We used the tk gene as a target for the PCR because it is highly conserved within species of the genus Orthopoxvirus (34), thus enabling DNA amplification of different OPVs in the sample. We cannot rule out the possibility that the OPV tk sequences obtained from lynx were derived from other OPVs apart from cowpox virus; but although the phylogeny is based on a partial sequence of a single gene, which may have restrictions as a predictor of phylogenetic relationships (35), we suggest that the tk OPV sequences obtained from the lynx in this study were probably derived from cowpox virus. This assumption is based on the fact that the lynx tk sequences were 100% identical with the partial tk gene of several cowpox virus isolates (Figure 2 and data not shown) and is also supported by the phylogenetic analysis, which showed that the lynx tk gene sequences formed a common clade with those of CPXV-GRI (strain GRI-90 isolated from a person infected by contact with a mole) (36) and of isolates from 1 person (No.H1) and 1 felid (No.F1) from Norway (Figure 3). Given the general genetic heterogeneity of cowpox virus isolates (35,37), it is not surprising that the clade containing the OPV tk sequences from lynx diverged from that of some other cowpox virus isolates, such as CPXV-BR and the 2 isolates from persons in Sweden (Swe.HI and Swe. H2; Figure 3).
[FIGURE 2 OMITTED]
Unexpectedly, the OPV sequences obtained from the lynx in Sweden were similar to the 2 isolates from a person and a felid in Norway and less similar to 2 isolates from persons in Sweden. A potential explanation is that none of these 4 clinical cases occurred near the sites in which the lynx were sampled for this study. In Sweden, the 2 human cases appeared in Skane, the southernmost part of the country, 150-200 km from the southernmost region where the lynx were sampled. In Norway, all feline cases and all but 1 human case occurred in the southwestern part of the country, far from the common mountainous Sweden-Norway border, the region where most lynx are found. Recently, only 1 case of cowpox virus in a human has been identified in this region (Nordland County, Norway).

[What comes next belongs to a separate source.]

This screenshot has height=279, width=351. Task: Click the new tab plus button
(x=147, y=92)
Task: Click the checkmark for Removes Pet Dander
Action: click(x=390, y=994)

The presence of OPV DNA in [greater than or equal to]1 internal organs of the lynx is evidence of a virus infection and indicates that the host most likely has entered a viremic phase. No specific pathologic lesions in skin or lungs were recorded, but only a limited number of skins were submitted with the carcasses. This finding calls for increased efforts to document possible clinical signs, pathologic changes, and the effects of cowpox virus infection in lynx, taking into account the clinical signs and organ lesions documented in domestic cats and in large felid species in zoos (11,12).
Wild rodents such as bank voles, wood mice, and field voles have been suggested as the main cowpox virus reservoirs in Finland (23), Great Britain (19,22), and Norway (in addition to lemmings and common shrews) (20,21). Cowpox virus is considered to be endemic in these species in certain regions, circulating in several host species at the same time. In a previous examination of stomach contents of Norwegian lynx, which are part of the common lynx population inhabiting Norway and Sweden, remnants of small rodents were found in 8% of the individuals (38), demonstrating that rodents are part of their prey.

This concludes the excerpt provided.